Not the usual Christmas redemption story

Now considered a classic, and one of the greatest films ever made; Frank Capra’s 1946 Christmas story ‘Its a wonderful life” featuring Jimmy Stewart was initially a flop at the box office. It was panned by audiences and critics as sentimental and unrealistically ending. Post war cynicism and nihilism had by then well set in to a populace too fatigued to be inspired any more.

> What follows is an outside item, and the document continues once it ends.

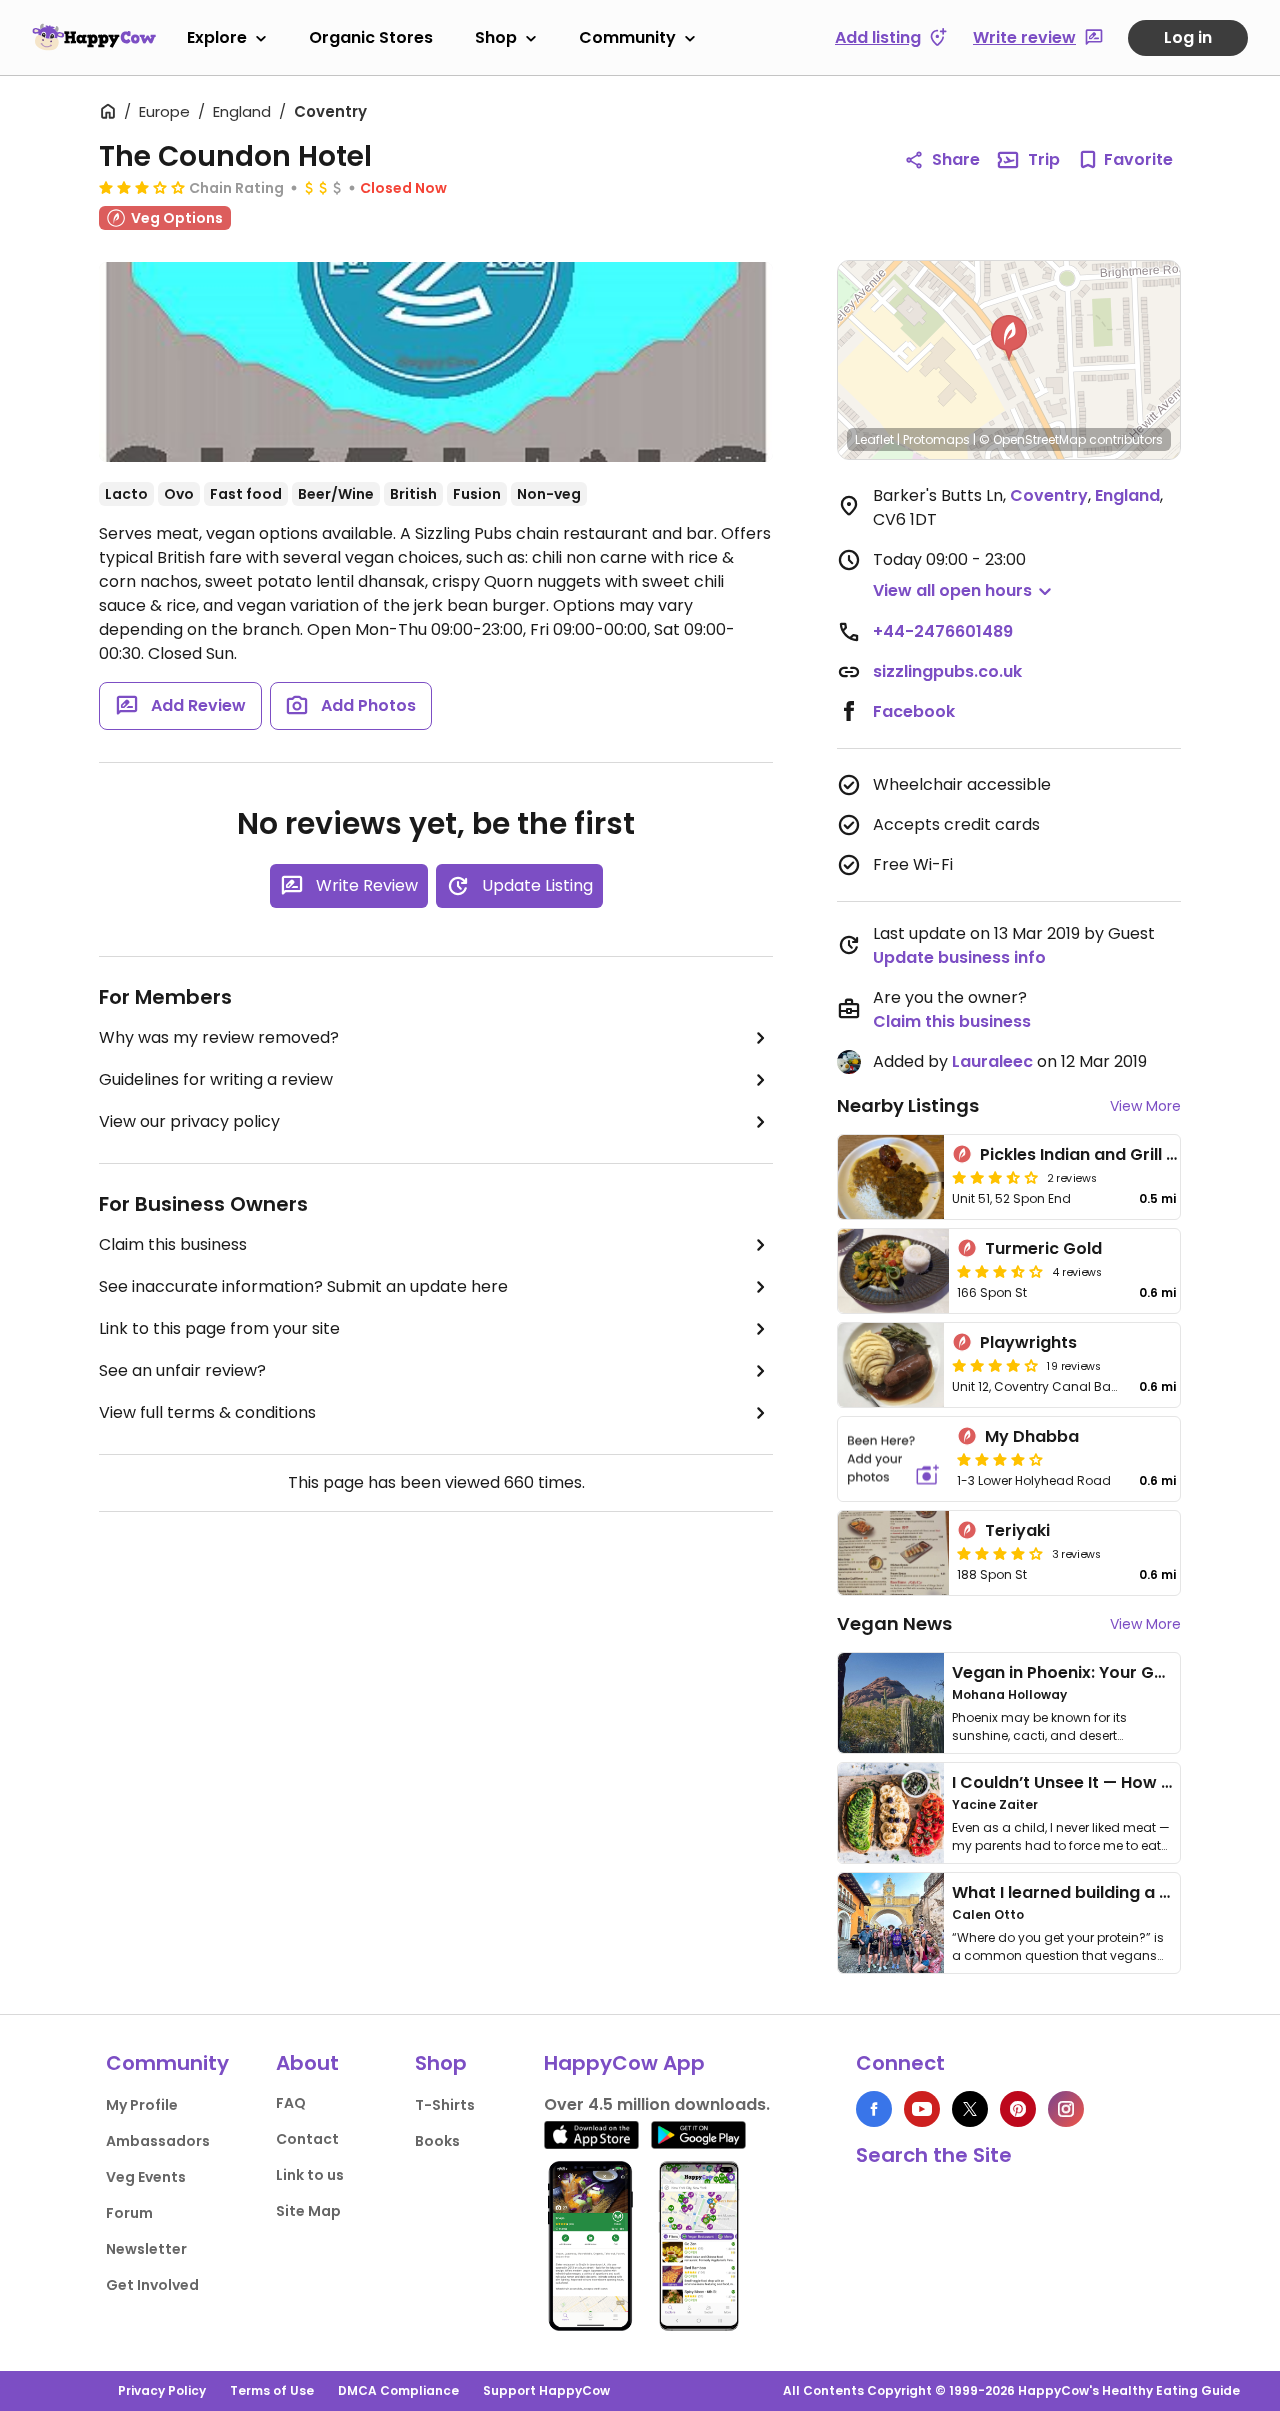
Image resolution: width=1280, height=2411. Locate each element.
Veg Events (146, 2177)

It took decades for people to warm to the film, as it entered the public domain and was played every Christmas time, along with all the usual films, and I had seen it as a boy numerous times, never putting too much thought into its deeper story, which is a dark tale of the existential crisis of a middle aged man foregoing his own aspirations and dreams, to help his family, and community. They all go on to thrive and progress, while he’s left behind unfulfilled, eventually becoming resentful, frustrated and depressed. Then the economy crashes, and his business- that so many people depend on is put in jeopardy. Things steadily go from bad to worse for our protagonist – George Bailey, till, in serious debt and at risk of imprisonment he is told that, thanks to his life insurance policy, he is actually worth more dead than alive. Suicidal and despairing, and concluding that there was only one way to save the business and the livelihoods of those around him, he is about to throw himself off a bridge, then something happens that will turn his life around.

For me, decades later, seeing it again as a middle aged man myself; having gone through similar woes, it resonated in a way it never had before. I saw myself in George Bailey, and there were lessons in the movie that, though quaint on screen, hold profound significance to any father whose life has collapsed around him, and he thinks the only way to make things right is to take his own life. Please watch this movie. It might be just the medicine you need to turn your own life around.